In patients with acute gout, a favorable response to naproxen was shown by significant clearing of inflammatory changes (e.g., decrease in swelling, heat) within 24 to 48 hours, as well as by relief of pain and tenderness.

Naproxen has been studied in patients with mild to moderate pain secondary to postoperative, orthopedic, postpartum episiotomy and uterine contraction pain and dysmenorrhea. Onset of pain relief can begin within 1 hour in patients taking naproxen and within 30 minutes in patients taking naproxen sodium. Analgesic effect was shown by such measures as reduction of pain intensity scores, increase in pain relief scores, decrease in numbers of patients requiring additional analgesic medication, and delay in time to remedication.
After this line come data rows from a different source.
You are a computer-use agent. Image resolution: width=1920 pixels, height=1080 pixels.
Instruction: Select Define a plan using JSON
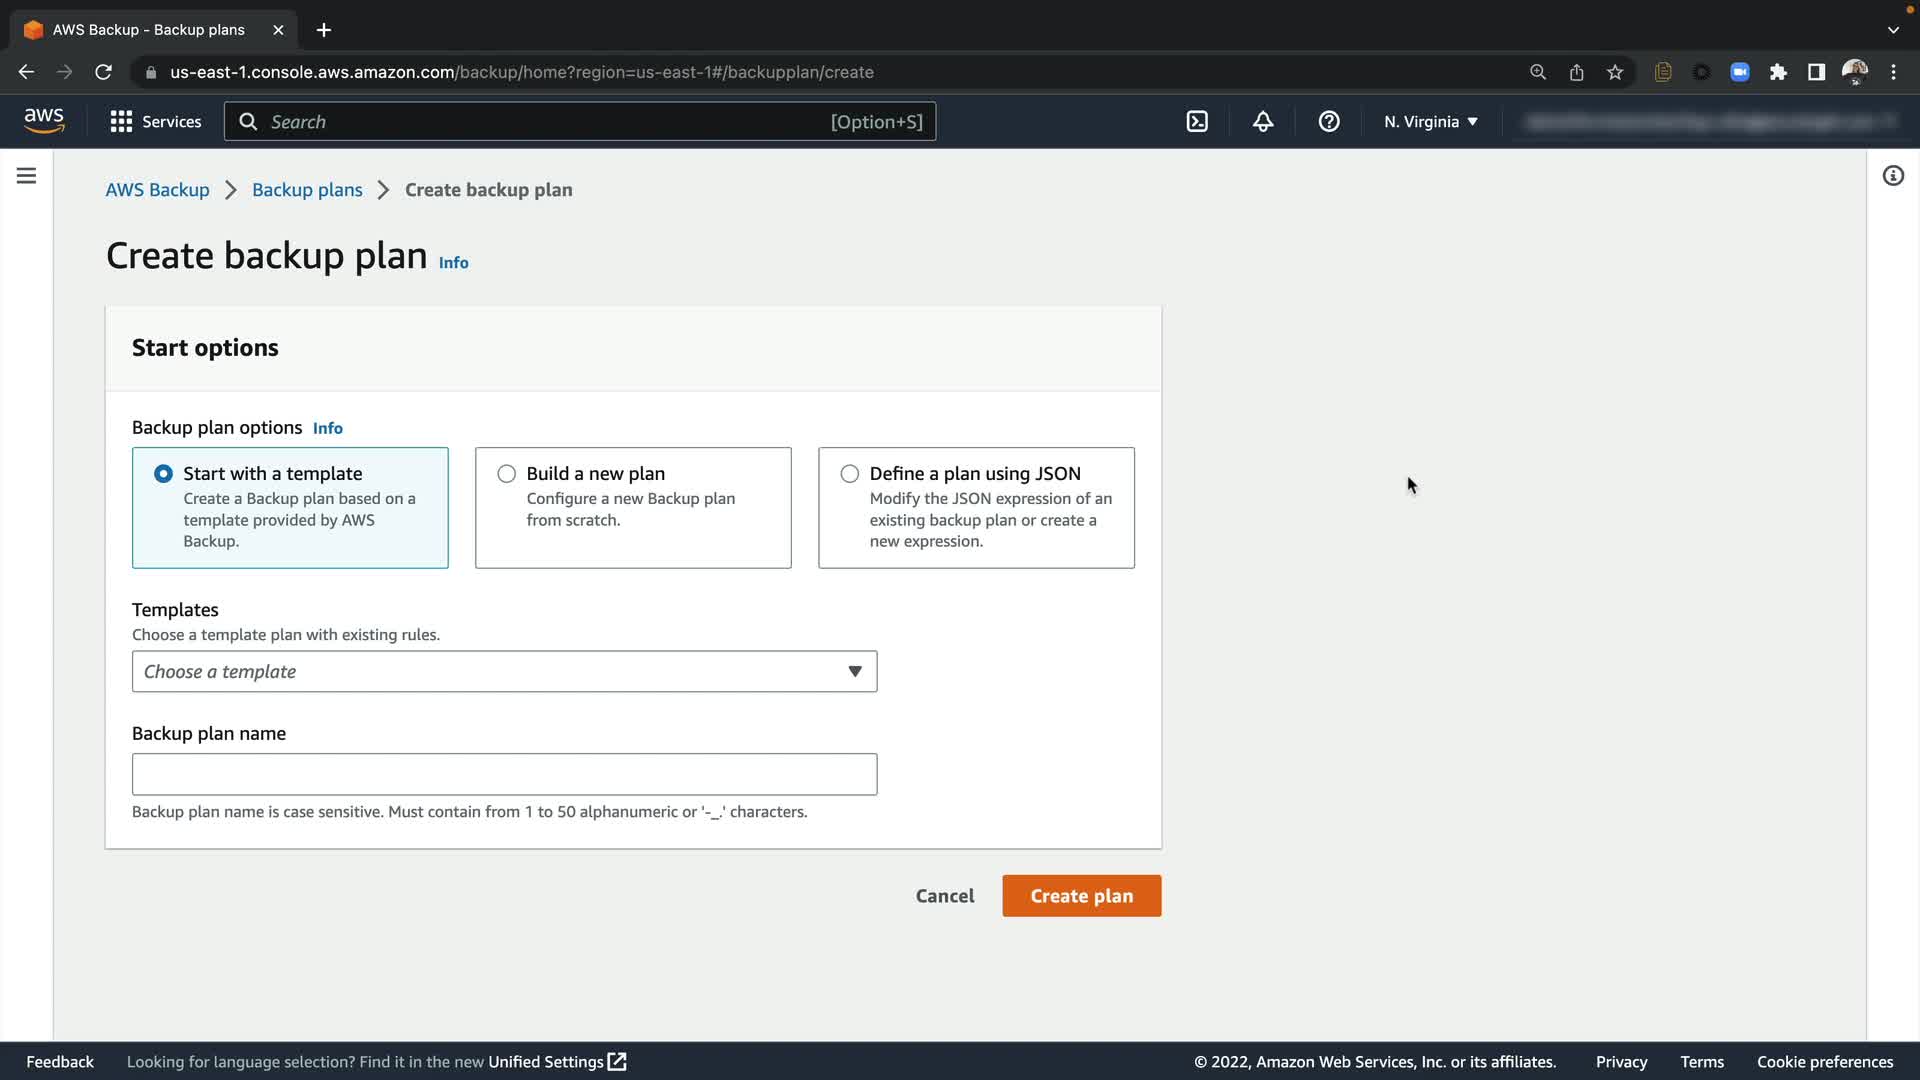(x=850, y=474)
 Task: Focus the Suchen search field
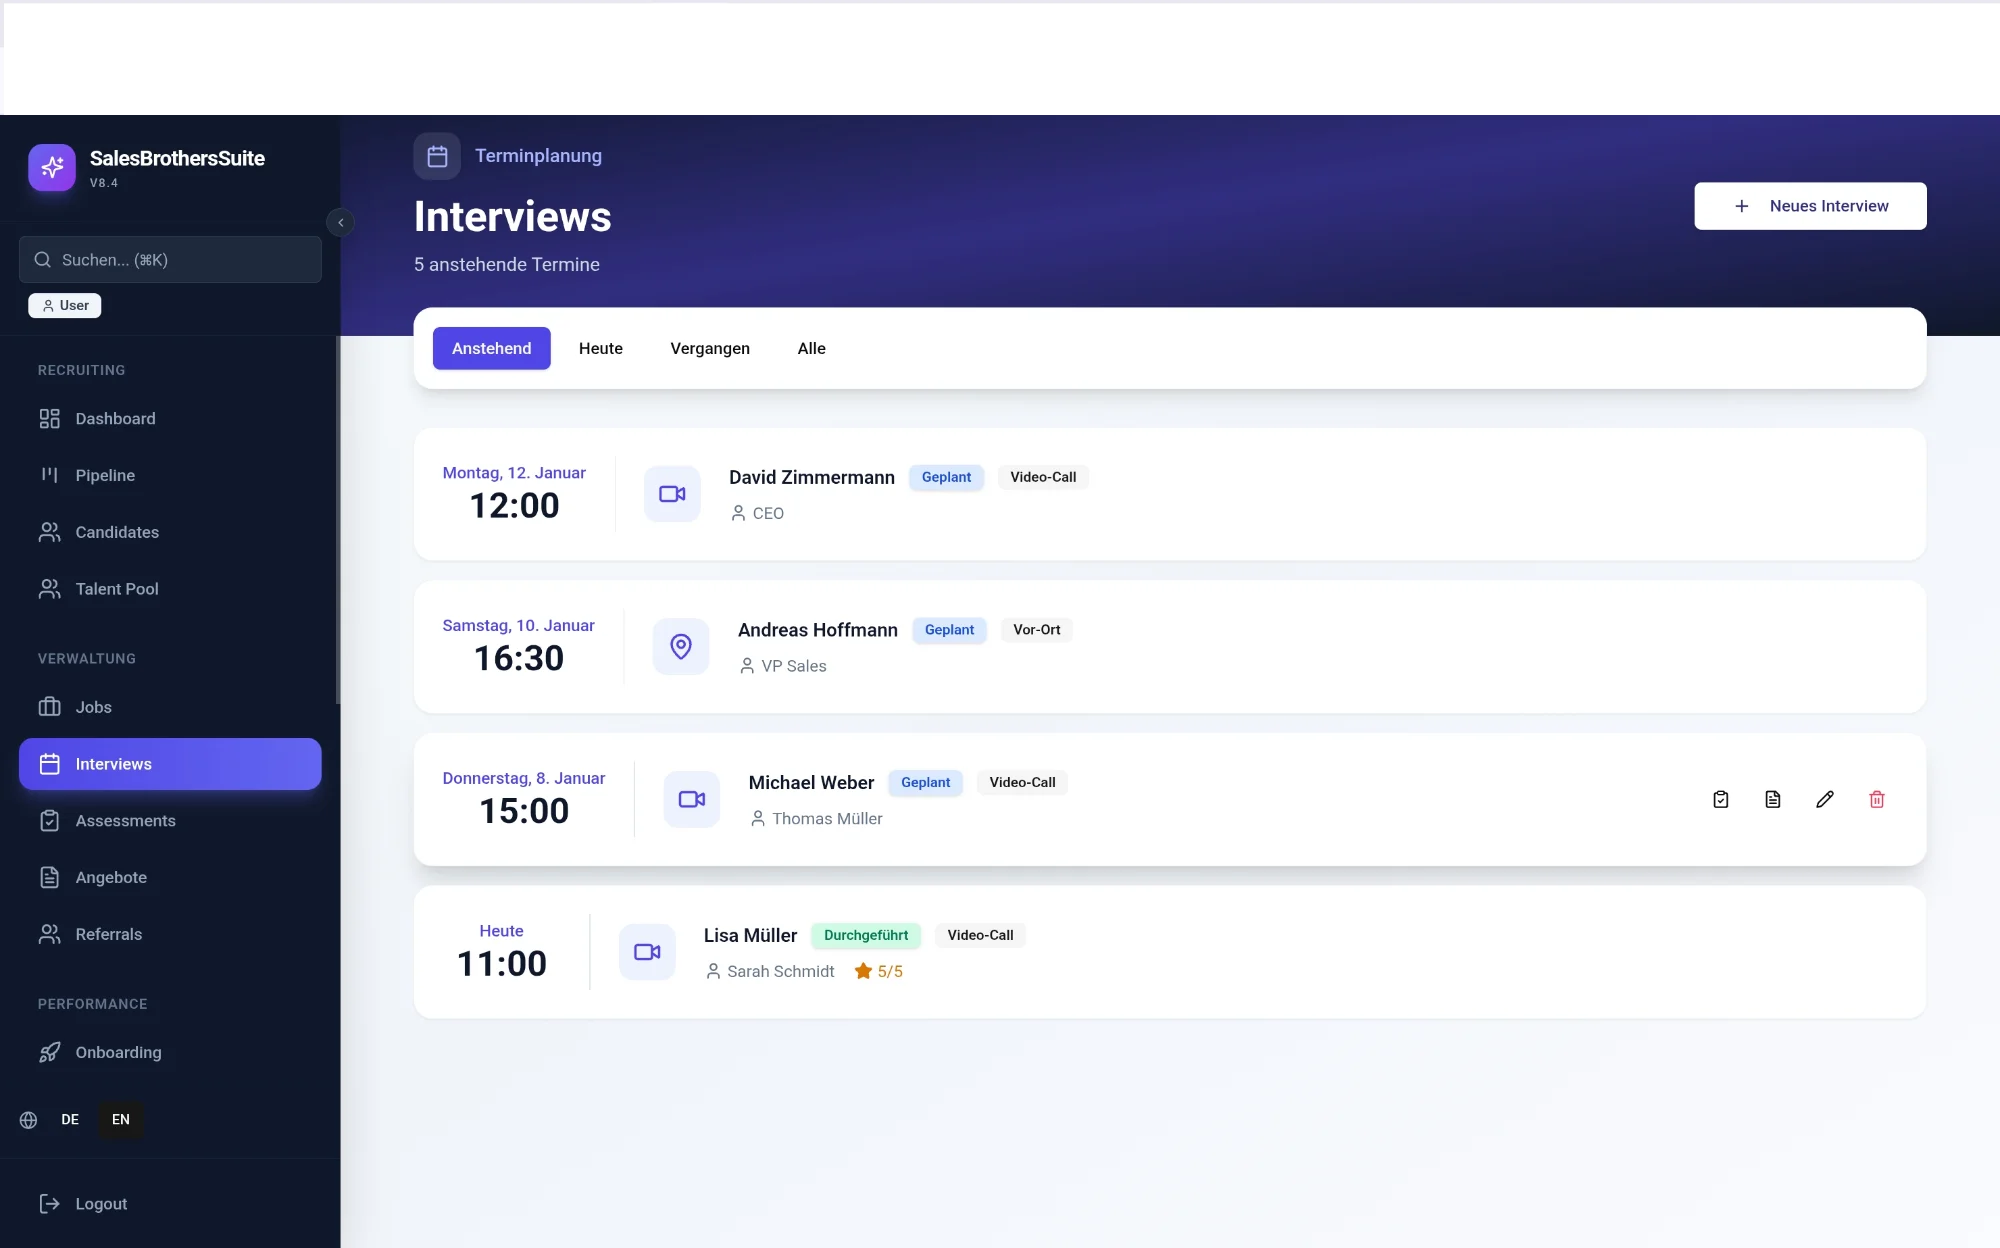click(x=170, y=260)
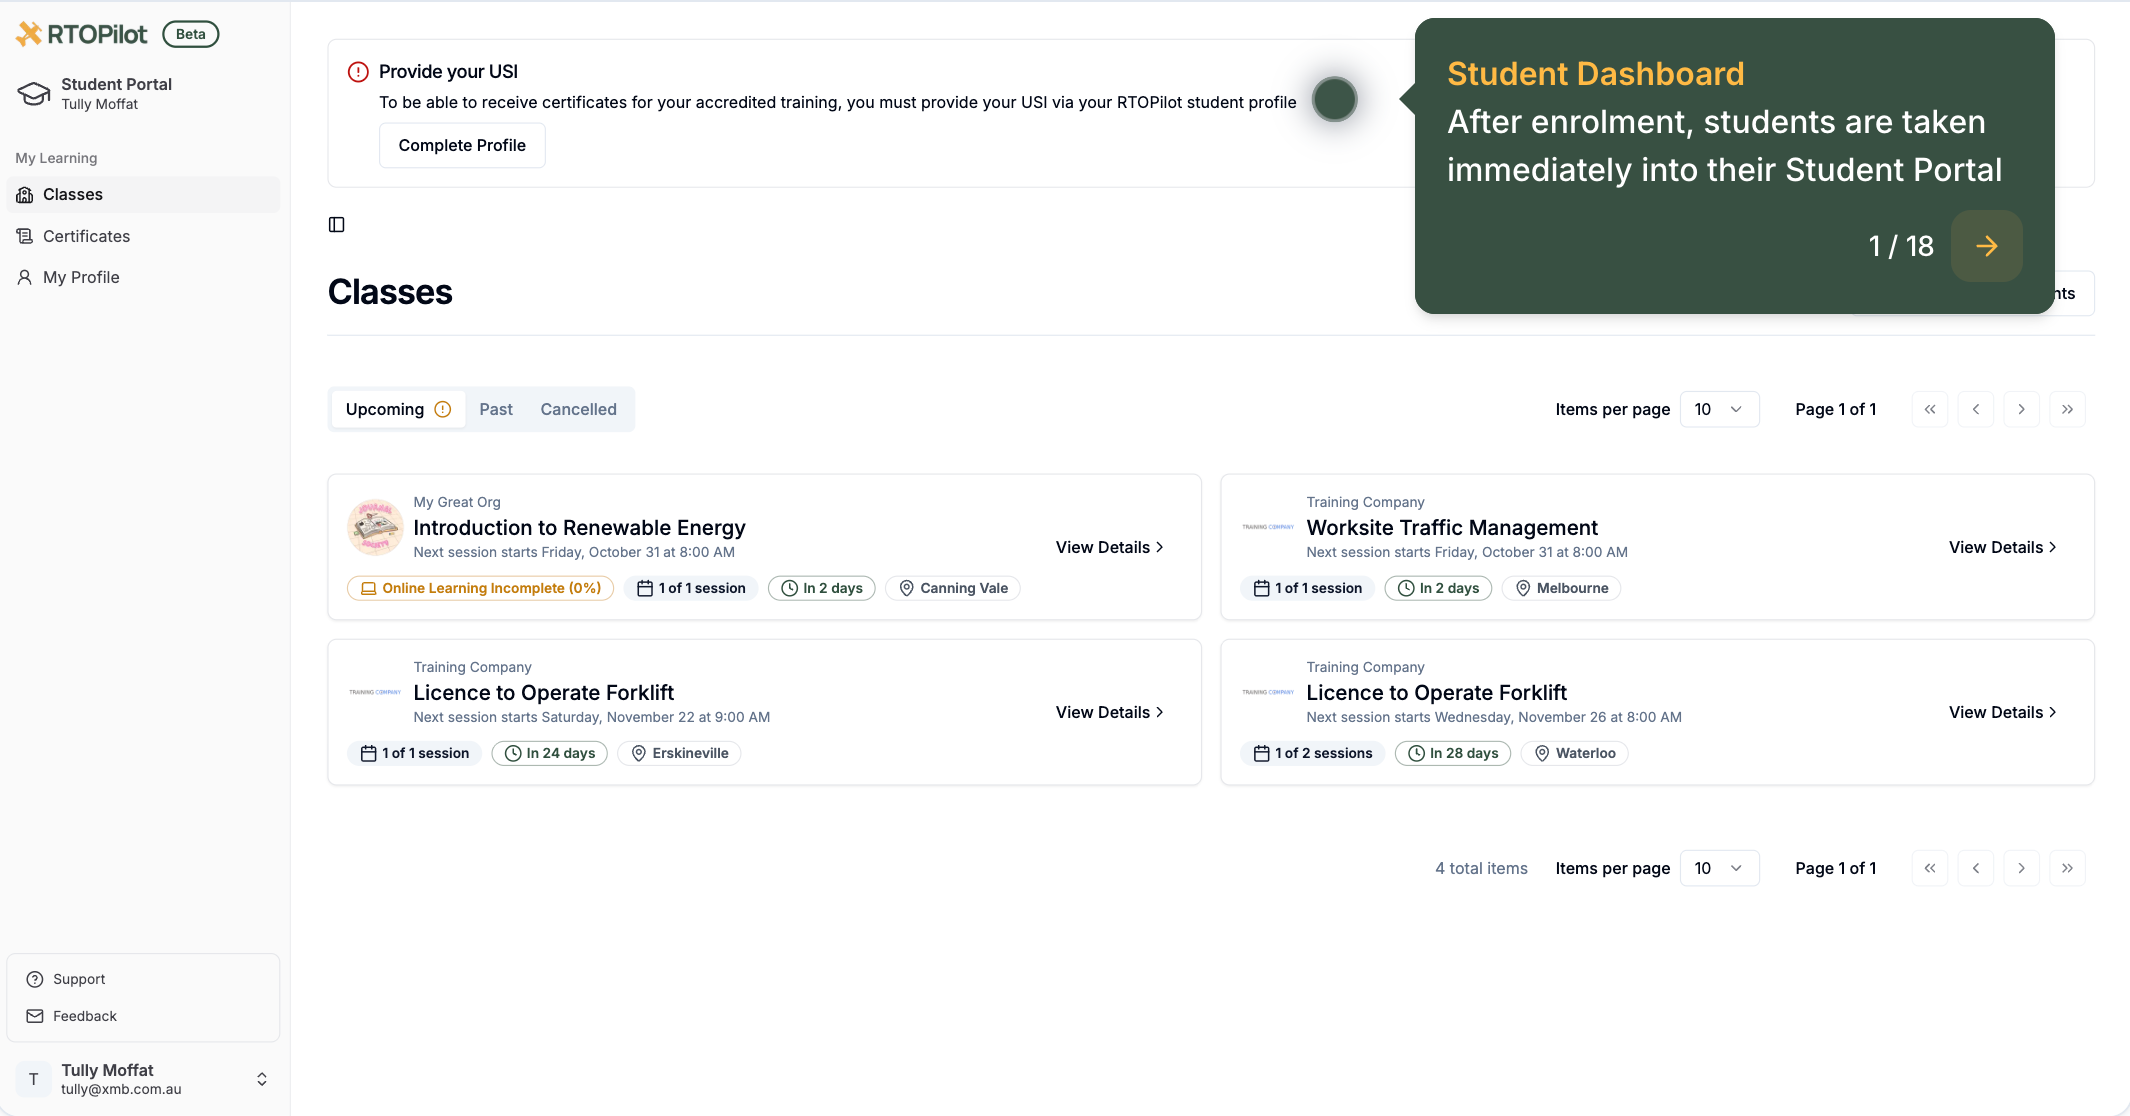This screenshot has height=1116, width=2130.
Task: Click the Complete Profile button
Action: [x=461, y=145]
The analgesic effect has been found to last for up to 12 hours.

Naproxen may be used safely in combination with gold salts and/or corticosteroids; however, in controlled clinical trials, when added to the regimen of patients receiving corticosteroids, it did not appear to cause greater improvement over that seen with corticosteroids alone. Whether naproxen has a “steroid-sparing” effect has not been adequately studied. When added to the regimen of patients receiving gold salts, naproxen did result in greater improvement. Its use in combination with salicylates is not recommended because there is evidence that aspirin increases the rate of excretion of naproxen and data are inadequate to demonstrate that naproxen and aspirin produce greater improvement over that achieved with aspirin alone. In addition, as with other NSAIDs, the combination may result in higher frequency of adverse events than demonstrated for either product alone.

In 51Cr blood loss and gastroscopy studies with normal volunteers, daily administration of 1000 mg of naproxen as 1000 mg of NAPROSYN (naproxen) or 1100 mg of ANAPROX DS (naproxen sodium) has been demonstrated to cause statistically significantly less gastric bleeding and erosion than 3250 mg of aspirin.

Three 6-week, double-blind, multicenter studies with EC-NAPROSYN (naproxen) (375 or 500 mg twice a day, n=385) and NAPROSYN (375 or 500 mg twice a day, n=279) were conducted comparing EC-NAPROSYN with NAPROSYN, including 355 rheumatoid arthritis and osteoarthritis patients who had a recent history of NSAID-related GI symptoms. These studies indicated that EC-NAPROSYN and NAPROSYN showed no significant differences in efficacy or safety and had similar prevalence of minor GI complaints. Individual patients, however, may find one formulation preferable to the other.

Five hundred and fifty-three patients received EC-NAPROSYN during long-term open-label trials (mean length of treatment was 159 days). The rates for clinically-diagnosed peptic ulcers and GI bleeds were similar to what has been historically reported for long-term NSAID use.